Benefits of stretching during exercise:
Research has shown that frequent ‘stretch breaks’ throughout exercise can benefit an individual immensely. After working on a specific area of the body, stretching that body part can allow it to begin to recover ready for the next session.
- Increases coordination – stretching when a muscle group is fatigued can re-establish pathways from the mind to the muscle group which allows for increased coordinated movements and can aid in developing safe technique.
- Energy boost – a delivery of fresh oxygen and nutrients will be delivered to the muscle groups when stretched which allows the body and muscles to stay energised.
- Body awareness – stretching mid-workout can prevent injury and can give an individual a sense of fatigue levels and energy needs. This is a way to determine whether a workout is too hard or too easy. Stopping to stretch can provide time to focus on what the body is saying throughout the workout.
- Reduce lactic acid build up – lactic acid build up leads to pain and fatigue. Stretching aids to eliminate and disperse lactic acid from muscles. Lactic acid can decrease performance, while stretching relaxes muscles which helps to dissolve accumulated lactic acid.
- Deepen body movement – lengthening the muscles and reducing tension in connective and soft tissues will allow for greater range of movement.
Benefits of stretching after exercise:
Studies have been conducted that conclude that stretching post-exercise is a particularly important step in a training routine. Exercising makes muscles flex and contract repeatedly, stretching lengthens muscles allowing them to relax, resulting in the ability for muscles to engage better every workout.

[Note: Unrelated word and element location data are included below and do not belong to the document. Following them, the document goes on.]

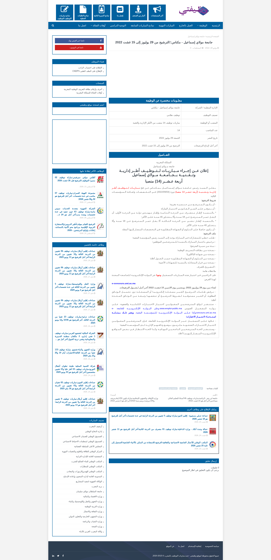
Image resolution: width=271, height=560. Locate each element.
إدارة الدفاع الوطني (93, 431)
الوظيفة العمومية (195, 388)
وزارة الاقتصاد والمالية (92, 496)
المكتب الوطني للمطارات (91, 466)
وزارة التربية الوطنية (93, 506)
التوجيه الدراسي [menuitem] (118, 25)
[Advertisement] (164, 76)
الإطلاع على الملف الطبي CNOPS (87, 71)
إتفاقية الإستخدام (194, 546)
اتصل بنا (181, 546)
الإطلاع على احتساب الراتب (90, 67)
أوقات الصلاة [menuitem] (99, 25)
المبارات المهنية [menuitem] (166, 25)
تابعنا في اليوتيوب (76, 47)
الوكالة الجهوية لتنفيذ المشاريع (89, 481)
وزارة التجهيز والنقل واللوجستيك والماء (85, 501)
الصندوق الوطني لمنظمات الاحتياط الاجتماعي (82, 441)
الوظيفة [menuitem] (203, 25)
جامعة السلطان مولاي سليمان (89, 491)
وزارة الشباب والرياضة (92, 521)
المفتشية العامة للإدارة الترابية (89, 456)
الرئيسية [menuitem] (216, 25)
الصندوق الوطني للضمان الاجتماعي (87, 436)
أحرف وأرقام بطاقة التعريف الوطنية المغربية (83, 89)
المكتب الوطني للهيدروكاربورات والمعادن (84, 471)
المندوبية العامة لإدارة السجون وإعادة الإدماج (83, 476)
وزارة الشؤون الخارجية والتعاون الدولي (85, 516)
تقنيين (182, 388)
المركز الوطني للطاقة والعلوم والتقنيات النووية (82, 451)
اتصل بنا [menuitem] (82, 25)
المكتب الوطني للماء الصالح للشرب (86, 461)
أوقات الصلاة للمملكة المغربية (89, 92)
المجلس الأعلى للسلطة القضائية (88, 446)
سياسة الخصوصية (212, 546)
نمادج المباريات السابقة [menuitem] (142, 25)
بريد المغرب (97, 486)
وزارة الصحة (97, 526)
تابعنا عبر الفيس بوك (76, 41)
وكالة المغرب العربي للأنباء (90, 531)
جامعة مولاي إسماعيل (196, 36)
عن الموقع (170, 546)
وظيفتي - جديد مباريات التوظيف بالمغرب (181, 556)
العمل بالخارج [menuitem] (186, 25)
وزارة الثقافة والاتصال (93, 511)
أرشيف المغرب (95, 426)
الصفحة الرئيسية (212, 36)
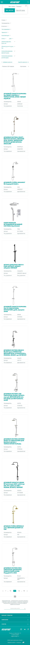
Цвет (10, 38)
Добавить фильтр (7, 62)
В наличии (4, 26)
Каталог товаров (7, 615)
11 (14, 591)
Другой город (20, 10)
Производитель (5, 23)
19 (24, 591)
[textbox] (22, 66)
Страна (3, 20)
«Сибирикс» (18, 642)
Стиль (3, 38)
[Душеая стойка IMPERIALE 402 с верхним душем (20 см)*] (15, 521)
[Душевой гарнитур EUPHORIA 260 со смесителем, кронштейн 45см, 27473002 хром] (15, 303)
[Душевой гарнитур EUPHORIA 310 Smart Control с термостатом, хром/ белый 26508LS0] (15, 90)
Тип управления (6, 29)
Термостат (4, 32)
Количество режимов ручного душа (7, 56)
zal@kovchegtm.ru (15, 636)
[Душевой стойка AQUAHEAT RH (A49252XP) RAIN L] (15, 177)
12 (19, 591)
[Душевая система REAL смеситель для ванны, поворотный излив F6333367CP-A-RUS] (15, 565)
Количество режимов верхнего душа (7, 52)
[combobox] (22, 67)
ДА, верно (9, 10)
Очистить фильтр (22, 62)
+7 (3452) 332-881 (15, 634)
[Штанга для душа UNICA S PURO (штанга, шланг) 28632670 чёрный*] (15, 260)
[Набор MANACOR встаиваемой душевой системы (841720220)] (15, 218)
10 (10, 591)
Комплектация (5, 35)
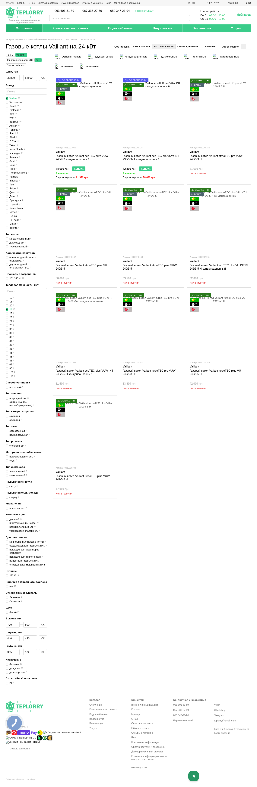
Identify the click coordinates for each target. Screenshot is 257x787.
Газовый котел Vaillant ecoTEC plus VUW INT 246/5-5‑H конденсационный (84, 372)
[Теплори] (24, 15)
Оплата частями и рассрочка (147, 746)
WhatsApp (219, 710)
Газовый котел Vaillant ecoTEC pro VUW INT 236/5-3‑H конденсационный (151, 157)
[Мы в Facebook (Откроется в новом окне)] (167, 2)
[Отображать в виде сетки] (243, 46)
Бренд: (10, 55)
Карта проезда (222, 733)
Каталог (10, 3)
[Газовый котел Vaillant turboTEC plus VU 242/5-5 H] (219, 325)
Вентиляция (202, 28)
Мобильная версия (19, 748)
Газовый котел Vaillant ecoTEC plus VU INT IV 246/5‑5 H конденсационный (219, 267)
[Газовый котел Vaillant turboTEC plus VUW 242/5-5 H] (85, 430)
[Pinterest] (152, 773)
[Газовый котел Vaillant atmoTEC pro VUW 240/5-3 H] (219, 110)
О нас (32, 3)
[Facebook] (133, 773)
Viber (217, 704)
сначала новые (141, 46)
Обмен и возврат (70, 3)
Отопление (24, 28)
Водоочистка (163, 28)
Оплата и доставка (48, 3)
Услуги (236, 28)
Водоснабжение (120, 28)
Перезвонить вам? (144, 11)
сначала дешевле (187, 46)
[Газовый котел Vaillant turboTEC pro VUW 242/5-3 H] (152, 325)
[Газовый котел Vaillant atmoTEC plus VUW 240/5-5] (152, 219)
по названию (209, 46)
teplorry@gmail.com (225, 720)
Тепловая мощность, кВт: (20, 60)
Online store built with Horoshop (20, 779)
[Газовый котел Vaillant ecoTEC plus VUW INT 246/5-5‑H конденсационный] (85, 325)
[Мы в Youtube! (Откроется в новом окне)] (171, 2)
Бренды (21, 3)
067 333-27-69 (92, 10)
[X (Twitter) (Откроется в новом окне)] (176, 2)
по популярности (163, 46)
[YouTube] (140, 773)
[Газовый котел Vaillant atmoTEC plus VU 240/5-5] (85, 219)
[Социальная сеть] (146, 773)
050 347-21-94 (120, 10)
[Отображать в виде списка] (248, 46)
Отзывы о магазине (92, 3)
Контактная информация (127, 3)
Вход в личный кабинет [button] (144, 704)
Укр (193, 3)
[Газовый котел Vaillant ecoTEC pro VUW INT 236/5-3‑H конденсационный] (152, 110)
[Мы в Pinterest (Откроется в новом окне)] (180, 2)
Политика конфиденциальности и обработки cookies (149, 758)
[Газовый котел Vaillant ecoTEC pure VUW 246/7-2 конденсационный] (85, 110)
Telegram (219, 715)
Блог (108, 3)
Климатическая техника (70, 28)
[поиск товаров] (187, 18)
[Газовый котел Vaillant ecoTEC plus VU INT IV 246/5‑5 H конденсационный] (219, 219)
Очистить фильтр (16, 65)
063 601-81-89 (64, 10)
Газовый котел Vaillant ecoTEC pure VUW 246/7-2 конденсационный (82, 157)
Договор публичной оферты (147, 751)
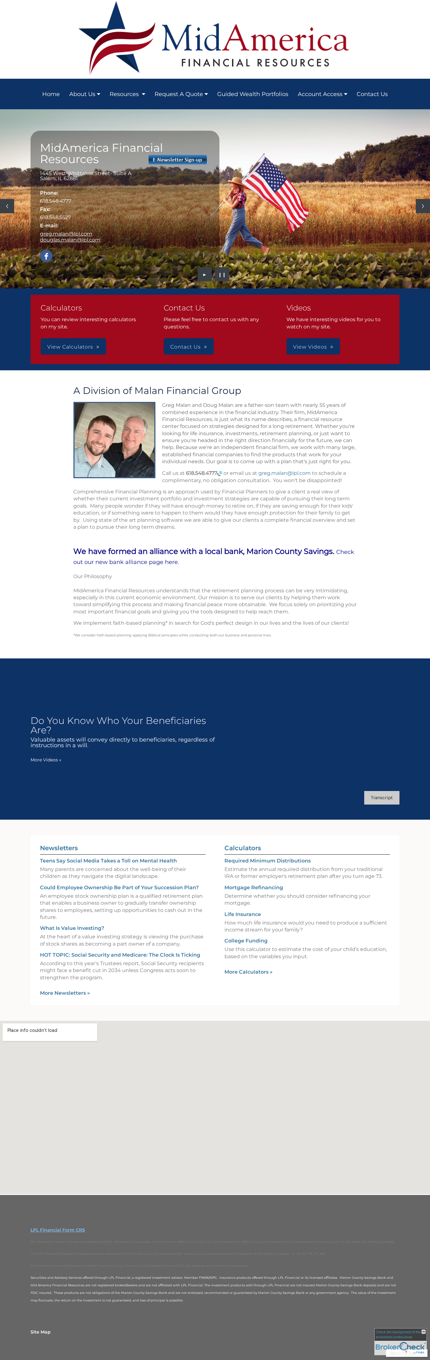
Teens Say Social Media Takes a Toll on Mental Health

- Muscle repair – stretching enables improved blood circulation, allowing muscles to relax and receive important nutrients and oxygen needed to repair.
- Increase flexibility – flexibility can reduce muscular tension and pain. Stretching, especially static stretches, increases flexibility and enable the muscles and surrounding tissues to lengthen, therefore, increase range of motion.
- Protect joints – joints within then body are surrounded by connective tissues and have muscle attachments. Stretching allows the body to move through its full range of motion around joints, therefore, reducing tension, tightness and improve mobility by reducing the pressure around joints.
- Decrease risk of cramping – stretching can aid in eliminating lactic acid build up from muscles by allowing increased blood flow and nutrients through the blood stream which aids in removal of harmful waste from muscles. Reducing the lactic acid build up can speed up recovery.
- Cool Down – increasing circulation can lower an individual’s heart rate and gradually returns the heart rate to resting. Bringing your body gradually back to balance through stretching allows a sense of calmness and relaxation after a workout.
Individuals that incorporate stretching daily experience many benefits relating to performance. When stretching is utilised on a regular basis, it improves overall health and assists in recovery which has a direct effect on an individuals ability to excel in their chosen sporting performance.